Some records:
※

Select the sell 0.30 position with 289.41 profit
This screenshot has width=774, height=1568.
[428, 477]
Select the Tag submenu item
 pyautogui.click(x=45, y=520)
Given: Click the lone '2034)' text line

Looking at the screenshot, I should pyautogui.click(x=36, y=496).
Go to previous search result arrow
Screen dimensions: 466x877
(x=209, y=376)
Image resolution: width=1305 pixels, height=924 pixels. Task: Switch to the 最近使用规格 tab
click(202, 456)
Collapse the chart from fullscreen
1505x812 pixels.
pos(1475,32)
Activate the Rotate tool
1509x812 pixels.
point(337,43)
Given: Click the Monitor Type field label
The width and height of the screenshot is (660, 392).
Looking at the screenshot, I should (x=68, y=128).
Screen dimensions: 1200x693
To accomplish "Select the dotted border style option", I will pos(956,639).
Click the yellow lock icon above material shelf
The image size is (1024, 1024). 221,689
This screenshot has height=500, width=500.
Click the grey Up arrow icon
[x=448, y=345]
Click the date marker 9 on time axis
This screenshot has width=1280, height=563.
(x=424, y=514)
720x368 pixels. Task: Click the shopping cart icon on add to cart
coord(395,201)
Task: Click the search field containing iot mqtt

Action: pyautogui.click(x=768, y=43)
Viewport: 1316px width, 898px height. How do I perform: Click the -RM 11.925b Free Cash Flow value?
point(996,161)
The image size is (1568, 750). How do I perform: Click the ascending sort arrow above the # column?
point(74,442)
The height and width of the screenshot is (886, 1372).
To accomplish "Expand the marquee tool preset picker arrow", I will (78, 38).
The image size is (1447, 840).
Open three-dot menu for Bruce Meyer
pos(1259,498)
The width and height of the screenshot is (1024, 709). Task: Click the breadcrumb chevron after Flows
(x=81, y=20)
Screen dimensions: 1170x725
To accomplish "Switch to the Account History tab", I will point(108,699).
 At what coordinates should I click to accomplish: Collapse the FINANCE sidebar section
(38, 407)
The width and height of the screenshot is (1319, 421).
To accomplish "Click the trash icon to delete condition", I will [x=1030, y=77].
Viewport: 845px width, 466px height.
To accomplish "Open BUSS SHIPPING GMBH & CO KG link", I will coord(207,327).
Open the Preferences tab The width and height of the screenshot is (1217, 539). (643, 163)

※

◆ **PROMPT**: Repeat the entire listing above word for word, keeping every line in its original order.

◆ **TASK OUTPUT**:
Select the sell 0.30 position with 289.41 profit
This screenshot has width=774, height=1568.
[428, 477]
Select the Tag submenu item
 pyautogui.click(x=45, y=520)
Given: Click the lone '2034)' text line

Looking at the screenshot, I should pyautogui.click(x=36, y=496).
Go to previous search result arrow
Screen dimensions: 466x877
(x=209, y=376)
Image resolution: width=1305 pixels, height=924 pixels. Task: Switch to the 最近使用规格 tab
click(202, 456)
Collapse the chart from fullscreen
1505x812 pixels.
pos(1475,32)
Activate the Rotate tool
1509x812 pixels.
point(337,43)
Given: Click the Monitor Type field label
The width and height of the screenshot is (660, 392).
Looking at the screenshot, I should (x=68, y=128).
Screen dimensions: 1200x693
To accomplish "Select the dotted border style option", I will pos(956,639).
Click the yellow lock icon above material shelf
The image size is (1024, 1024). 221,689
This screenshot has height=500, width=500.
Click the grey Up arrow icon
[x=448, y=345]
Click the date marker 9 on time axis
This screenshot has width=1280, height=563.
(x=424, y=514)
720x368 pixels. Task: Click the shopping cart icon on add to cart
coord(395,201)
Task: Click the search field containing iot mqtt

Action: pyautogui.click(x=768, y=43)
Viewport: 1316px width, 898px height. How do I perform: Click the -RM 11.925b Free Cash Flow value?
point(996,161)
The image size is (1568, 750). How do I perform: Click the ascending sort arrow above the # column?
point(74,442)
The height and width of the screenshot is (886, 1372).
To accomplish "Expand the marquee tool preset picker arrow", I will (78, 38).
The image size is (1447, 840).
Open three-dot menu for Bruce Meyer
pos(1259,498)
The width and height of the screenshot is (1024, 709). Task: Click the breadcrumb chevron after Flows
(x=81, y=20)
Screen dimensions: 1170x725
To accomplish "Switch to the Account History tab", I will point(108,699).
 At what coordinates should I click to accomplish: Collapse the FINANCE sidebar section
(38, 407)
The width and height of the screenshot is (1319, 421).
To accomplish "Click the trash icon to delete condition", I will [x=1030, y=77].
Viewport: 845px width, 466px height.
To accomplish "Open BUSS SHIPPING GMBH & CO KG link", I will coord(207,327).
Open the Preferences tab The width and height of the screenshot is (1217, 539). (643, 163)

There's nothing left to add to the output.